Task details
The answer should be each line of the records that contains the word "chevron"; please copy them all.

Stored data entries
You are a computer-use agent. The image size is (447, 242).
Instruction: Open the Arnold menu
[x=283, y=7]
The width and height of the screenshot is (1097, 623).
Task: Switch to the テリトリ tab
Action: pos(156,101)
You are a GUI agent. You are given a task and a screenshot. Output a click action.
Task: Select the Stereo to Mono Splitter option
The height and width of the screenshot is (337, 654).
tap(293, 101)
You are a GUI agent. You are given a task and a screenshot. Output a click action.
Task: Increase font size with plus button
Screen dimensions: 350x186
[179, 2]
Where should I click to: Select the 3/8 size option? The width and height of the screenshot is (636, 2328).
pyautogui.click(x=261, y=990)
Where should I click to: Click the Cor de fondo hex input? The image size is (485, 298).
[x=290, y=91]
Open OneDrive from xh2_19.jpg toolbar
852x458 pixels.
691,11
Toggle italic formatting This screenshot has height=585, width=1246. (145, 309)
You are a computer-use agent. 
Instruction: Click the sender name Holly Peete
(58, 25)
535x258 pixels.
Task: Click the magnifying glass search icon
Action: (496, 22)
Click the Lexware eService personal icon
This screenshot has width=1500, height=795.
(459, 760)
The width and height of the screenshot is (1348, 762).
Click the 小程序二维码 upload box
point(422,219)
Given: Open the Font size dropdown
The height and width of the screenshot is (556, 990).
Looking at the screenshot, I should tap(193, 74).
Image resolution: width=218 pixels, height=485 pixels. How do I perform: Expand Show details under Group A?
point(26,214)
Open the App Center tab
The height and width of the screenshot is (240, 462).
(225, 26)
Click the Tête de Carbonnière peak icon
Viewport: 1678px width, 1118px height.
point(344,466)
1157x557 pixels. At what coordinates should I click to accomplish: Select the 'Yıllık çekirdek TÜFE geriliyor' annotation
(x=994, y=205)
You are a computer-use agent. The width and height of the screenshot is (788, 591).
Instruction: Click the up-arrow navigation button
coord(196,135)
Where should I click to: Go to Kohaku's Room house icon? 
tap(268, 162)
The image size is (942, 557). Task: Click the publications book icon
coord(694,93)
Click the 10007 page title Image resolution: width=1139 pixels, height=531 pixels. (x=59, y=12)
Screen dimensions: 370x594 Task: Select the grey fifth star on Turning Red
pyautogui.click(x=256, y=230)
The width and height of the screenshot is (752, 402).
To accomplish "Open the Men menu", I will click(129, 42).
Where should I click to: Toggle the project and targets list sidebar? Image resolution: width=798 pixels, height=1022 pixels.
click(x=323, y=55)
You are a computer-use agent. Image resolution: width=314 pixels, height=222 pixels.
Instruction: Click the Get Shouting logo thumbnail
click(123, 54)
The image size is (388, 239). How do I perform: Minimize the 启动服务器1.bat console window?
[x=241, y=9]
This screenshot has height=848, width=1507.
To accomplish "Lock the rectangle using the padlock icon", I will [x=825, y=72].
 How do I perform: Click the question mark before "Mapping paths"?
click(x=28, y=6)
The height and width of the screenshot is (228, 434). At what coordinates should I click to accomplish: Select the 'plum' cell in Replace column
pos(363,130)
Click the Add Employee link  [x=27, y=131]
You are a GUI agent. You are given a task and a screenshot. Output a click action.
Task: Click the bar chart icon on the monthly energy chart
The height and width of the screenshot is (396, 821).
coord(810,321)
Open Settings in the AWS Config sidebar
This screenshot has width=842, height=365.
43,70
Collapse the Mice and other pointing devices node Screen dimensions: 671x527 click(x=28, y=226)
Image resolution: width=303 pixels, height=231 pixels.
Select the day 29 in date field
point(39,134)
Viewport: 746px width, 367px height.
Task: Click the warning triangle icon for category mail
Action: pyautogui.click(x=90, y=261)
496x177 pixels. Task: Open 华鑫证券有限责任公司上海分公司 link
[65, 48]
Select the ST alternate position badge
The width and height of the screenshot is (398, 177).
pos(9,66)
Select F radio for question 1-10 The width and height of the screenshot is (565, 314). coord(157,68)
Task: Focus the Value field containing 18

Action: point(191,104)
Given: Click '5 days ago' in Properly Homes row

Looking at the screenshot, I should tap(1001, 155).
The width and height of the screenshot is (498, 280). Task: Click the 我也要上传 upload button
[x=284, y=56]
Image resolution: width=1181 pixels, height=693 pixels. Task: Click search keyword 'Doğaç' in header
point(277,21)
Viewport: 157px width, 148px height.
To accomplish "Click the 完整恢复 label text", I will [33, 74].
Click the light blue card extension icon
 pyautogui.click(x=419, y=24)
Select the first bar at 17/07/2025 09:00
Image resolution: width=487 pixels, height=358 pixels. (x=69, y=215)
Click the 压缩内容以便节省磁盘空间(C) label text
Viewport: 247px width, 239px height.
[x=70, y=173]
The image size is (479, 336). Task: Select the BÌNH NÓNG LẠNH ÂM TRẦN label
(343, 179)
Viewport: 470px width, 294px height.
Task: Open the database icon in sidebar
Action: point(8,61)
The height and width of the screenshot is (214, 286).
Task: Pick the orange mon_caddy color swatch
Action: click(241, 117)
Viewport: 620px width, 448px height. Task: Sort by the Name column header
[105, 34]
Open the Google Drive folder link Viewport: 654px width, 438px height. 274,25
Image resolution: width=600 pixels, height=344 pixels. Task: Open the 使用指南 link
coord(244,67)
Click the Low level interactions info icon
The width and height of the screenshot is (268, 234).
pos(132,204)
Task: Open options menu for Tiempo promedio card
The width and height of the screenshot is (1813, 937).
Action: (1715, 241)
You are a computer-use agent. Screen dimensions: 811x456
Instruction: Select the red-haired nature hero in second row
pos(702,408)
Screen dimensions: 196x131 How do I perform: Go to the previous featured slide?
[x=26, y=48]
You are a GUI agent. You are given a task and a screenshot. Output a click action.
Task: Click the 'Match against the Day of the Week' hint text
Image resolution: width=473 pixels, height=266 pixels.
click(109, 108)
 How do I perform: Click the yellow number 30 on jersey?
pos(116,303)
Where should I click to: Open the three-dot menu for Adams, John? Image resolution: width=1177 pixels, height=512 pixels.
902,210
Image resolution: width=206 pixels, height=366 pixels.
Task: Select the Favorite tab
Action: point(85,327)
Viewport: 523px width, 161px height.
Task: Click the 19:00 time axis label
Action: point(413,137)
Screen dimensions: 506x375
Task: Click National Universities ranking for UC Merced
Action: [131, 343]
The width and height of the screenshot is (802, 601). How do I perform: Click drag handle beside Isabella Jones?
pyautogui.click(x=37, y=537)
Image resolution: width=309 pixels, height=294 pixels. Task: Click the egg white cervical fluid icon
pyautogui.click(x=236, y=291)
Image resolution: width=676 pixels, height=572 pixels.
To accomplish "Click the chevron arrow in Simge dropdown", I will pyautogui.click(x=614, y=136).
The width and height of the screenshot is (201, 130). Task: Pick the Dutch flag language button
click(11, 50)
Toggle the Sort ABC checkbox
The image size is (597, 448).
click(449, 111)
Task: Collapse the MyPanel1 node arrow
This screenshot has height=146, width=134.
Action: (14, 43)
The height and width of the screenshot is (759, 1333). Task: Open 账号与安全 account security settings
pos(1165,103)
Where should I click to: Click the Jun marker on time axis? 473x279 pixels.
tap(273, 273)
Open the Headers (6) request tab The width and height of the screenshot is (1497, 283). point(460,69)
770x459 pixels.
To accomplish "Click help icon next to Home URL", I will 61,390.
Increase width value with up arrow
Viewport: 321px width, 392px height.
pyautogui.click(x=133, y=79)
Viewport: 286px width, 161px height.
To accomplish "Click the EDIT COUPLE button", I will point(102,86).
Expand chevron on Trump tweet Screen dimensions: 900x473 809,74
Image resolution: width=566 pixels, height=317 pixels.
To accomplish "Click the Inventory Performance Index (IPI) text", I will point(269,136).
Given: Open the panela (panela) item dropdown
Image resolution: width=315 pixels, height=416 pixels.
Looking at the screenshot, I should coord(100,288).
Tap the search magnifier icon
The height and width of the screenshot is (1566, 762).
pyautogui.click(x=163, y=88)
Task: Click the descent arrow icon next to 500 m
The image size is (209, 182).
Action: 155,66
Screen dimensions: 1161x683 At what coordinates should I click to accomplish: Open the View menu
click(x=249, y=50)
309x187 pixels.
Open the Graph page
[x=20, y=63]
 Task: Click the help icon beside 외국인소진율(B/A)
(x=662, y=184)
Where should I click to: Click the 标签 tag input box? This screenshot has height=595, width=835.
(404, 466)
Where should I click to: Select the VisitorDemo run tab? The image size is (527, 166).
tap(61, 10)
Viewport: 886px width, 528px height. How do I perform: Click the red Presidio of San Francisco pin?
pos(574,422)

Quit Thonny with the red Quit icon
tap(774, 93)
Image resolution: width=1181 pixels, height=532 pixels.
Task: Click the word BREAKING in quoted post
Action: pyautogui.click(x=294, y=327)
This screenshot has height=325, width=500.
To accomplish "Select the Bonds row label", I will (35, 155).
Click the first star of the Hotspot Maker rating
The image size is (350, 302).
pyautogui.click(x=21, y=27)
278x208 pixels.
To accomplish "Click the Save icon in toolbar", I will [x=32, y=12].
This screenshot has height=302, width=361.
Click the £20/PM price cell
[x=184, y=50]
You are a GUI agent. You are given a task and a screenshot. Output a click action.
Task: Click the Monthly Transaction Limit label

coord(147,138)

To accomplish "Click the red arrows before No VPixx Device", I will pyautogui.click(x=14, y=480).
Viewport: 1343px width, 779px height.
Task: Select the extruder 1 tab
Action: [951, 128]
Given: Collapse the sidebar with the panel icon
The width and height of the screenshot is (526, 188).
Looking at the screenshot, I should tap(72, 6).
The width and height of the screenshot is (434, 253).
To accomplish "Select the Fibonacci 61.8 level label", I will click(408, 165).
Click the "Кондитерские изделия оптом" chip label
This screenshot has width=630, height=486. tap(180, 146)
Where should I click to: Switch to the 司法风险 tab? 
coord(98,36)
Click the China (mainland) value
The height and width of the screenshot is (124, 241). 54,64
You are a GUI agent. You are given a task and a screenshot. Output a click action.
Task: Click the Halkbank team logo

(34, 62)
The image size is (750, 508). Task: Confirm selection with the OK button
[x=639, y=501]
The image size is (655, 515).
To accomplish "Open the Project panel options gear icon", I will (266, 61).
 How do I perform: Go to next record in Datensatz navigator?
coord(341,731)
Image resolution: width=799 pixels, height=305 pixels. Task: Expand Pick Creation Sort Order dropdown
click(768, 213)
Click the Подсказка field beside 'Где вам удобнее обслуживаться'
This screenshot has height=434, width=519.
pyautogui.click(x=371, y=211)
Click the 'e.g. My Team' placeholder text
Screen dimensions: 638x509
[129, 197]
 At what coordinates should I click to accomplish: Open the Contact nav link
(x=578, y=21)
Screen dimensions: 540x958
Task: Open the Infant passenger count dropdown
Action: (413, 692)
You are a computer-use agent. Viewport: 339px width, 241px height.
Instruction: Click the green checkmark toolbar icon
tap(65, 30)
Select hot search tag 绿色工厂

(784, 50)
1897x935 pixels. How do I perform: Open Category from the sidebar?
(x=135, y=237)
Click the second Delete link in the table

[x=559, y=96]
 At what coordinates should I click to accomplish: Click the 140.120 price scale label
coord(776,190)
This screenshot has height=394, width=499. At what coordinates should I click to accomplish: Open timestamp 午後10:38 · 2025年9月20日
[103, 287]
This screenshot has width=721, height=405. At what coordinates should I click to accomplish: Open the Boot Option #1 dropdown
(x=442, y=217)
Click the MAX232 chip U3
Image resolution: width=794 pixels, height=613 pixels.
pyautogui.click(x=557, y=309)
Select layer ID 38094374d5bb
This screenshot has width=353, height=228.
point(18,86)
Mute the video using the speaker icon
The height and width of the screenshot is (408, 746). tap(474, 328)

Answer space
To accomplish "Click the chevron arrow in Simge dropdown", I will pyautogui.click(x=614, y=136).
Expand chevron on Trump tweet Screen dimensions: 900x473 809,74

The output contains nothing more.